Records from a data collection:
○ ○ ○ ○ ○

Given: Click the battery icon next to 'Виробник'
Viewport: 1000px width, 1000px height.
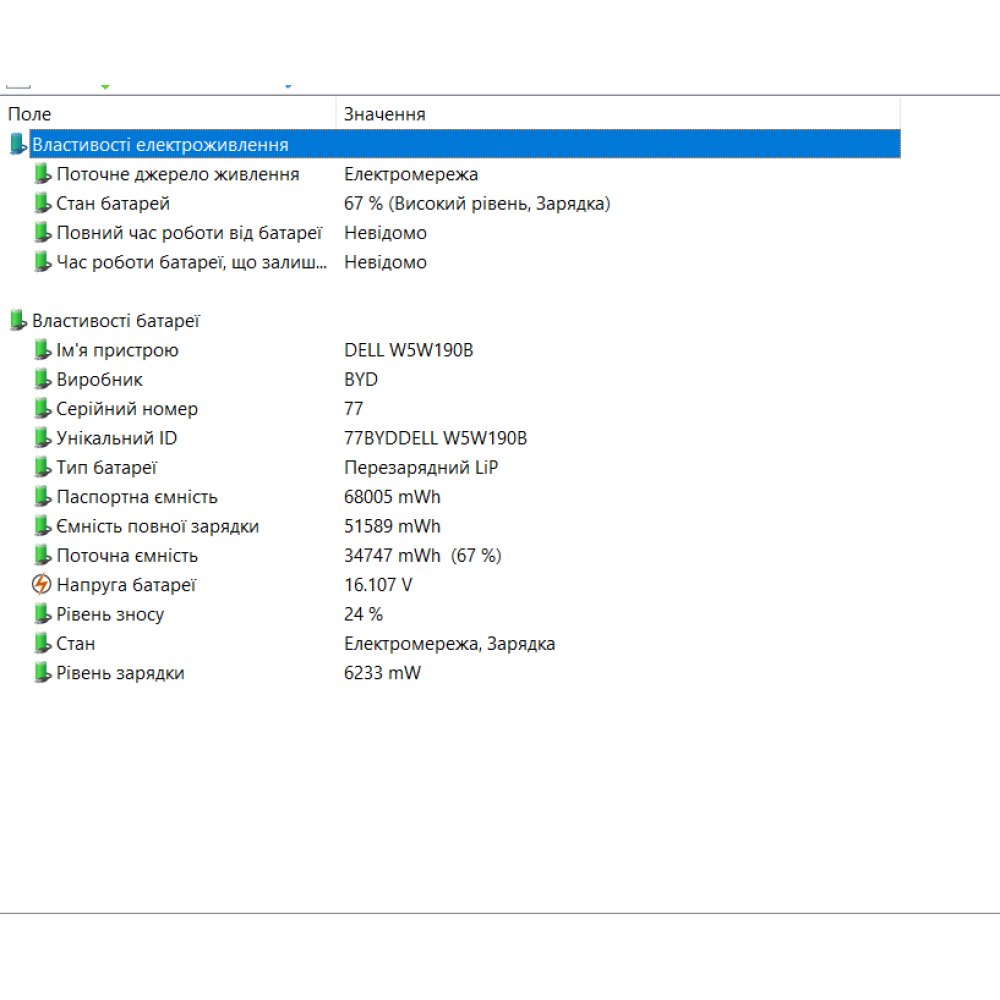Looking at the screenshot, I should coord(44,379).
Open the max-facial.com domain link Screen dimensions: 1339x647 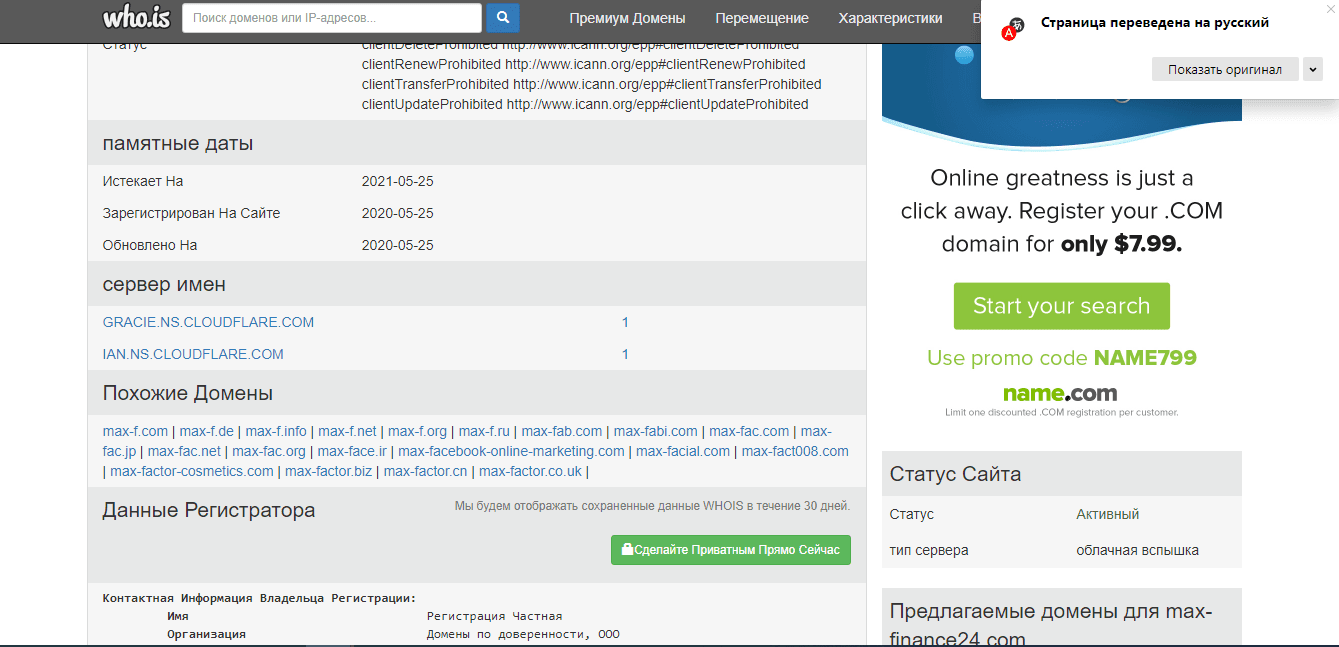pyautogui.click(x=683, y=451)
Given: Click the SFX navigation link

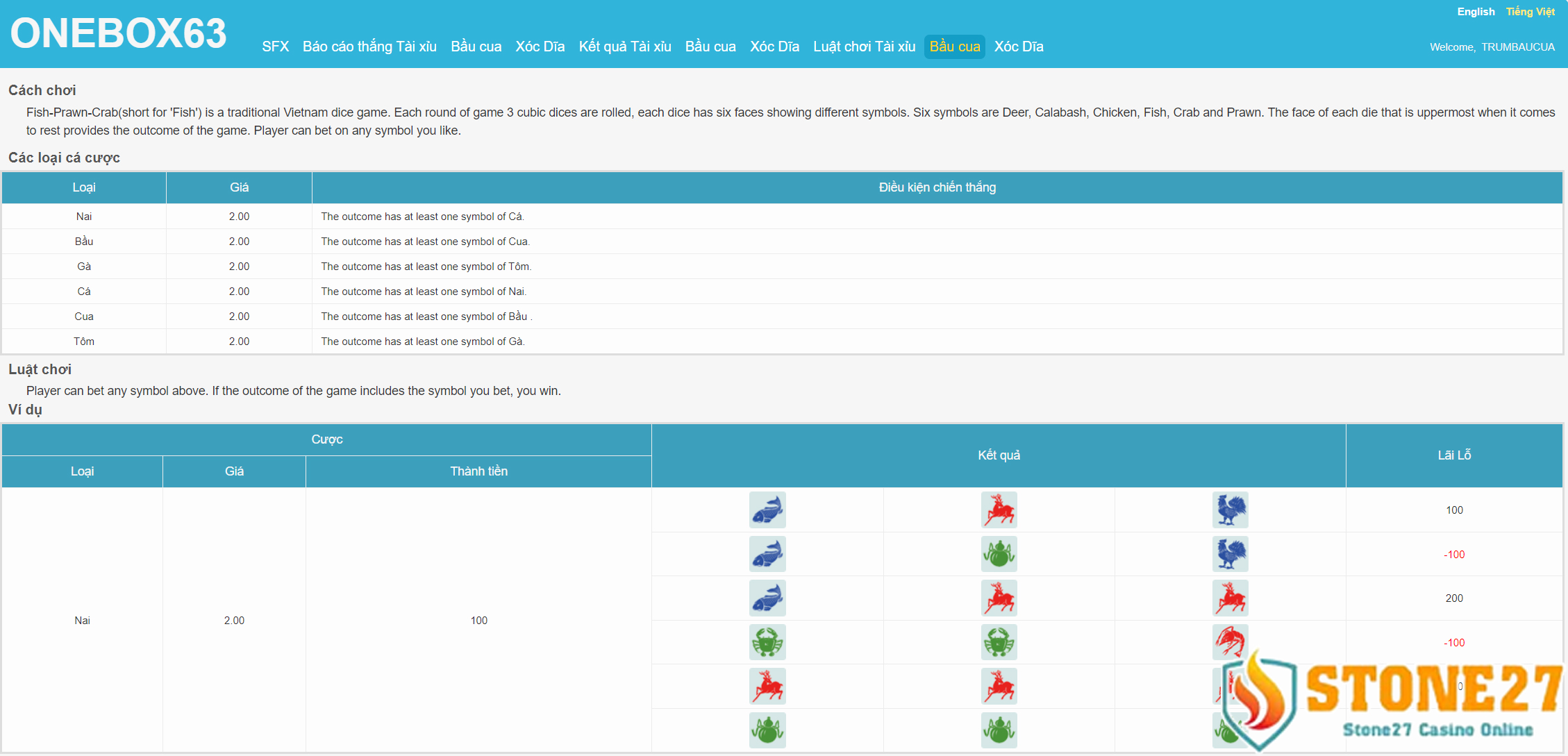Looking at the screenshot, I should (275, 47).
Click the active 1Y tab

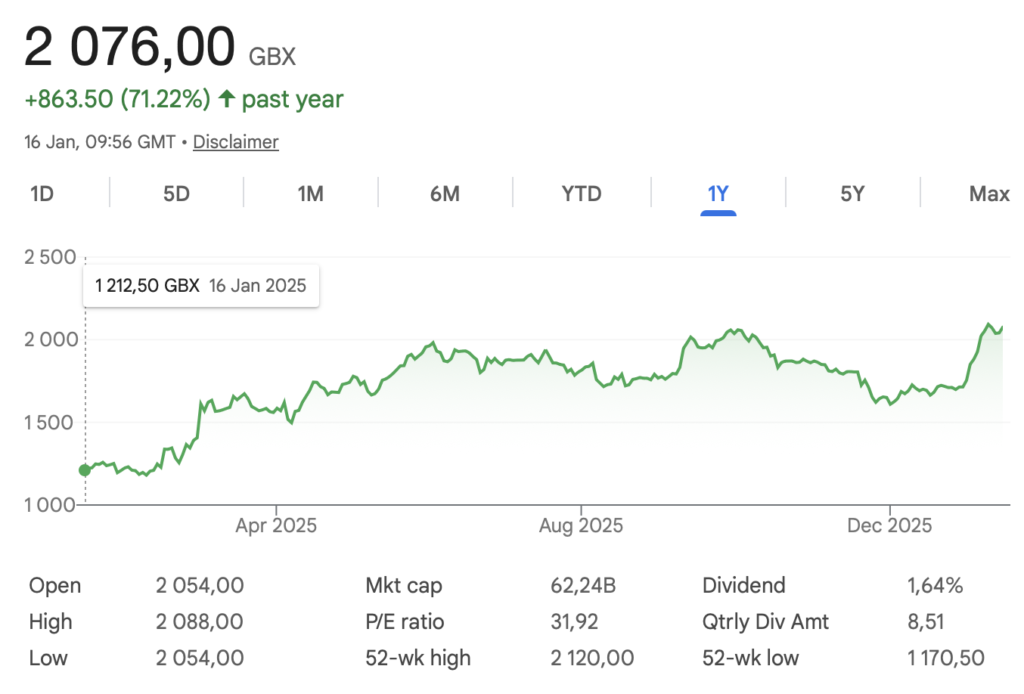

○ ○ ○ ○ ○

## ASSIGNED TASK
The required output is the lines from the one containing "Given: Click the SFX navigation link" through the end of the records above, reproduced exactly, with no pictures.

## TASK RESULT
Given: Click the SFX navigation link

Looking at the screenshot, I should (275, 47).
Click the active 1Y tab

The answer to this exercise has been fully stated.